Summary data for MedGen's assigned CUI, preferred name and other source database identifiers. MedGen has many data sources and aligns these ontologies and vocabularies to represent unified disease concepts. The various identifiers are mapped to a CUI and MedGen's preferred name for the concept.

  • CUI: concept unique identifier
  • Preferred name: MedGen's preferred name
  • extrn_id: the identifier from the source
  • extrn_src: abbreviated name for the source

Sources reported: -SNOMED CT -MeSH -Human Phenotype Ontology (HPO) -Mondo -Online Mendelian Inheritance in Man (OMIM) -OMIM disease records -OMIM phenotypes from specific alleles -OMIM phenotypic series -OMIM included diseases -Orphanet -MedGen UID

Amazing, thanks so much for the detailed reply @kanems ! I've had a look through this data and I found it quite helpful for ID mapping across ontologies.

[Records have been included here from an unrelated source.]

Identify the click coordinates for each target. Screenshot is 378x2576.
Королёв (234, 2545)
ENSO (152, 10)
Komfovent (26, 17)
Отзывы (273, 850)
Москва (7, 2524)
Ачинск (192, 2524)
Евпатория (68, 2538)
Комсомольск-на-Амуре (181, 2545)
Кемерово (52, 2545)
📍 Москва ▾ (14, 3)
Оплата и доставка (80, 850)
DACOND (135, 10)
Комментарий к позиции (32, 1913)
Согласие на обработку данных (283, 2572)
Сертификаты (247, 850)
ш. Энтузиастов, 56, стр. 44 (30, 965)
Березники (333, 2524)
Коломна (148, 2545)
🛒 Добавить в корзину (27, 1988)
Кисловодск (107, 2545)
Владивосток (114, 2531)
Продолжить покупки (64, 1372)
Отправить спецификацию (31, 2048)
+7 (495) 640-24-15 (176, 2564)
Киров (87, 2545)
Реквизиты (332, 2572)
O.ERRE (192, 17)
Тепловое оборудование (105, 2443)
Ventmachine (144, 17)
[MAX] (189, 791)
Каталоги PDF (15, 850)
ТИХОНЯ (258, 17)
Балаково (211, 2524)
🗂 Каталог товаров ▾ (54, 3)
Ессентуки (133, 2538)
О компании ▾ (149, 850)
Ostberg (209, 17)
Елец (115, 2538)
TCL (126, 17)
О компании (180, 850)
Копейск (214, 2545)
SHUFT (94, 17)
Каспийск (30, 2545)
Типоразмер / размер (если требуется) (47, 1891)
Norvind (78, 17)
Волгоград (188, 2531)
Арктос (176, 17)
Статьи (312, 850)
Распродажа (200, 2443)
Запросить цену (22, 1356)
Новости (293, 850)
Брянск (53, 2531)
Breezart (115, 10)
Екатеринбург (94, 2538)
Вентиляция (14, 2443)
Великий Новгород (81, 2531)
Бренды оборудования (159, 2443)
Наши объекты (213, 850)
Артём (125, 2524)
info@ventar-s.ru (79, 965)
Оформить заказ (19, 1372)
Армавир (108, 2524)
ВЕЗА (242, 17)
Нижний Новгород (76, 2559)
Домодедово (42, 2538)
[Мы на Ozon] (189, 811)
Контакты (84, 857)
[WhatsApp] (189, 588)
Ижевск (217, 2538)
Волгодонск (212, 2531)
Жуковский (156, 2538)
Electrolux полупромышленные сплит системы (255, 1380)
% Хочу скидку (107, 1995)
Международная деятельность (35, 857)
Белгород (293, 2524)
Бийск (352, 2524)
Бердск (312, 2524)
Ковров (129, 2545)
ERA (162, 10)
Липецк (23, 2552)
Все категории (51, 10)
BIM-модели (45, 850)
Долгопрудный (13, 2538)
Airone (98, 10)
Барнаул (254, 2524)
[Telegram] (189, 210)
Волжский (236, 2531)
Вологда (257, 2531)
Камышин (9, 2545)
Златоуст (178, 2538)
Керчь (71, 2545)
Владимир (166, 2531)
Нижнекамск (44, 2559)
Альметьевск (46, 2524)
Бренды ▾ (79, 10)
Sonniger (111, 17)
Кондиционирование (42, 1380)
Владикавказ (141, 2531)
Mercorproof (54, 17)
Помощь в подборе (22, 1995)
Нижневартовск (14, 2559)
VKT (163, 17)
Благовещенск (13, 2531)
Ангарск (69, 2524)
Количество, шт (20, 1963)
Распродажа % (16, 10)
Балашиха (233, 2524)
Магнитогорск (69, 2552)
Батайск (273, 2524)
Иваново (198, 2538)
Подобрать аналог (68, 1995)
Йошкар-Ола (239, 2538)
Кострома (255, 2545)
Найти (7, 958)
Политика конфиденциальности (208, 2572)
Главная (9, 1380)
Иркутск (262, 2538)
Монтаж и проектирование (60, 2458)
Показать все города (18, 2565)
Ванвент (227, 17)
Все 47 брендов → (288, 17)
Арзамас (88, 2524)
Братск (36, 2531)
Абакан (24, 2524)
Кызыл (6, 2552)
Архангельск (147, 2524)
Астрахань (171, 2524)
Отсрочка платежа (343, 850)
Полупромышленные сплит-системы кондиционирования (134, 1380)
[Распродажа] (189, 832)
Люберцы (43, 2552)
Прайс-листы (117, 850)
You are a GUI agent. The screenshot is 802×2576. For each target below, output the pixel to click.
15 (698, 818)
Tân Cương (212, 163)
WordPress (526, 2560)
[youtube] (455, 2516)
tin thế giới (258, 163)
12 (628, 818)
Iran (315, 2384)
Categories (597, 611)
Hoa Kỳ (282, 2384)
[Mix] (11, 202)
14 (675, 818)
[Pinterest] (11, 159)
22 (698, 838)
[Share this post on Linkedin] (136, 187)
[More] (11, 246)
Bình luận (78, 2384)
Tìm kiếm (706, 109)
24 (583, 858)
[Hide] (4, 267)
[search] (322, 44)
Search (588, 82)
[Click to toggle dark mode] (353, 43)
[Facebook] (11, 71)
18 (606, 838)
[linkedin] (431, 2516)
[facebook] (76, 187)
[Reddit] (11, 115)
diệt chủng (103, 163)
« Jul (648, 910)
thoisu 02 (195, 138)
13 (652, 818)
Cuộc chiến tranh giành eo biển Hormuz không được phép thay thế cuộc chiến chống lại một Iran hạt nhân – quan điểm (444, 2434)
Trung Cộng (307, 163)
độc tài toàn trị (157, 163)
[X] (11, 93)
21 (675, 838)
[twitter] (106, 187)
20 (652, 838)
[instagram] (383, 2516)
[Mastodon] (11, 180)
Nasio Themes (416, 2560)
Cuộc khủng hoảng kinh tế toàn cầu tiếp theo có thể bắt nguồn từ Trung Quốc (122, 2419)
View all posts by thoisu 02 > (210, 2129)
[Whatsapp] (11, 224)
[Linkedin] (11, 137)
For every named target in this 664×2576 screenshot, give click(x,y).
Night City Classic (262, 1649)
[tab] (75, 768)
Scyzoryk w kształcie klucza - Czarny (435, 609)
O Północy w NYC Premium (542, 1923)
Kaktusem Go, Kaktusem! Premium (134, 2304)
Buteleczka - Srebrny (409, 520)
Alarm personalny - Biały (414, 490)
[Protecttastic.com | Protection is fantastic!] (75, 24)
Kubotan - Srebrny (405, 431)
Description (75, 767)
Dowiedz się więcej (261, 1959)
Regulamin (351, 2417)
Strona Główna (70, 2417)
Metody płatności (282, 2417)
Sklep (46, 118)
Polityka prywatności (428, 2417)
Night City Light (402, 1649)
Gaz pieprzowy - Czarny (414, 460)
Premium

https://api.monarchinitiative.org/api/bioentity/disease/OMIM:154700?fetch_objects=false&unselect_evidence=true&exclude_automatic_assertions=false&get_association_counts=false&rows=1

This is the call we use on the HPO page to get disease definition. In the near future (~2 months) we will ingest the mondo data ourselves and provide that in the API. Hope this helps.

@iimpulse this is also super helpful. I hadn't realized the website was rendering dynamically by pulling resources via the Monarch API, very cool! And thank you, i think this will be an excellent resource to have in one easily used file! I'll continue integrating this into HPOExplorer to make sure they're as in-sync as possible.

pnrobinson commented 11 months ago

Thanks, everybody, I will close this for now but please open a new issue as needed!